It's become very greedy.
And maybe, maybe it was that way.
All of it, we just never knew.
Could be.
But
nowadays,
there's a concerted effort to,
with what we do, exposing people, I think people are afraid of getting caught.
But there's arrogance.
There's a sort of conceit.
There's narcissism or nihilism.
And
people keep doing the dirty deeds.
That's true.
So you haven't seen a slowdown at all since you started 20 years ago.
No, it's been actually in the
last two weeks, there's been an exponential uptick with the IBM thing was a first for me because I've never seen so many insiders.
I mean,
X, I think Elon Musk, another variable was the purchase of X.
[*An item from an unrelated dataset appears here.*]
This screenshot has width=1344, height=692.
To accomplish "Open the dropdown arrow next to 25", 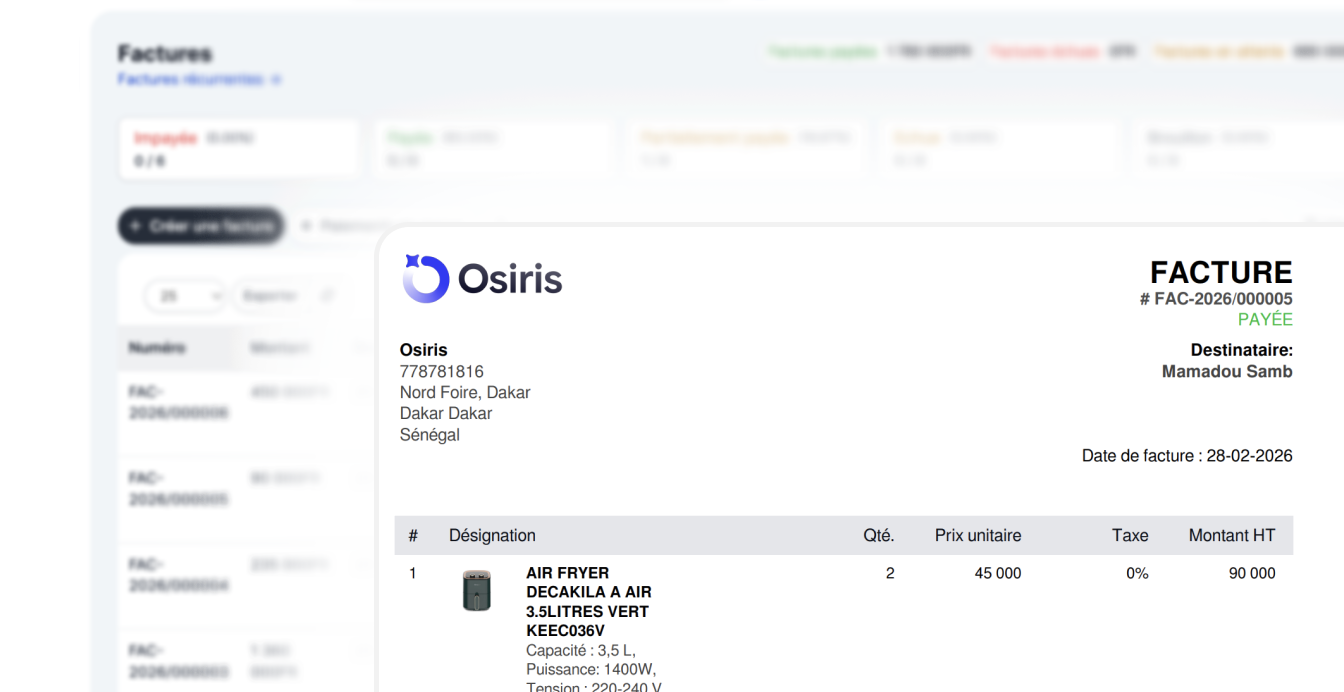I will (x=214, y=295).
I think X is the greatest thing to happen to
the First Amendment of free speech in the history of the United States.
That's crazy.
And I think X is going to eat Instagram for breakfast in terms of how much engagement that you get.
You can just put a video on X, like your investigator report, put it right on X, and bam, it blows up as long as you've got the goods.
Yeah.
So that IBM, I was getting DMs, boom, boom, boom, boom, boom.
Like, I mean, 190 DMs from IBM employees just DMing me on X.
Insane.
I mean, I've never seen that before.
Yeah.
And X is the one platform where you can't get shadow banned.
That's what they say.
I don't know how it works.
I was banned on Twitter in 2021.
What'd you get banned for?
There was an incident where we filmed outside of a
Facebook executive's house in Palo Alto, and we failed to blur the number on the lamppost
outside of his house.
So a DDox or whatever.
Yeah, but first of all,
CNN ambushed some grandmother outside of her trailer home and didn't blur the number on the house.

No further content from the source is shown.